Data records
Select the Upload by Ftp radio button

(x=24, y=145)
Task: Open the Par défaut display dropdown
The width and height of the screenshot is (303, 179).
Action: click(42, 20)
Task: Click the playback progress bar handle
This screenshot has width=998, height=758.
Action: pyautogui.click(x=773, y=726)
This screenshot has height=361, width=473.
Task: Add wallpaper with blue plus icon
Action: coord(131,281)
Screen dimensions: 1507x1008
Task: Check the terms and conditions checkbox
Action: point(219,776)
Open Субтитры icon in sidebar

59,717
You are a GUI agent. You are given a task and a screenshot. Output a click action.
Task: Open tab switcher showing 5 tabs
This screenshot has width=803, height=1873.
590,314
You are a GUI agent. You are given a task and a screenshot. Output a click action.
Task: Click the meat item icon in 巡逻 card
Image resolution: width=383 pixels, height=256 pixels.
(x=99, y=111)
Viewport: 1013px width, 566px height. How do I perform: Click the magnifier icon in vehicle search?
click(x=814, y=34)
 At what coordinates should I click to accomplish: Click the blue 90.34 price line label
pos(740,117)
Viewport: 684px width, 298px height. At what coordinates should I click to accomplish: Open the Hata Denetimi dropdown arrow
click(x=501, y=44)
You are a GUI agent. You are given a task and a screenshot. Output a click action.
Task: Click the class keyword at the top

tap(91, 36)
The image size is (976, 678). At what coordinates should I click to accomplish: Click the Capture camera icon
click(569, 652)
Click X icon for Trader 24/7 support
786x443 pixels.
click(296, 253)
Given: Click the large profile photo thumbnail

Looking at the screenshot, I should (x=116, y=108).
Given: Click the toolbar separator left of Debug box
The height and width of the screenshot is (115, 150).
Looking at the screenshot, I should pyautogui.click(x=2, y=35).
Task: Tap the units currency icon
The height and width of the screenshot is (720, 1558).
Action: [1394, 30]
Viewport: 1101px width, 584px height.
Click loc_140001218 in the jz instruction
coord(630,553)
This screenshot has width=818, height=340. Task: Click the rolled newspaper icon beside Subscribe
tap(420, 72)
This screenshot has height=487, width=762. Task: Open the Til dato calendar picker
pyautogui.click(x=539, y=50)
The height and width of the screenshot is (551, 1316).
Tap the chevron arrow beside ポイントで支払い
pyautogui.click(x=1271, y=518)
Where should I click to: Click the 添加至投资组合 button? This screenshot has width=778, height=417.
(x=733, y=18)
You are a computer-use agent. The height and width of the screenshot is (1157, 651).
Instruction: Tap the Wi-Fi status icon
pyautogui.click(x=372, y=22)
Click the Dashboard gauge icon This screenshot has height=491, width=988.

Given instruction
Copy the stretch of records from the line containing "Viewport: 684px width, 298px" through the line containing "click(x=501, y=44)", requests included, and offset every coordinate in the answers by adding 82 to it.

Task answer
Viewport: 684px width, 298px height. At what coordinates should I click to accomplish: Open the Hata Denetimi dropdown arrow
click(x=583, y=126)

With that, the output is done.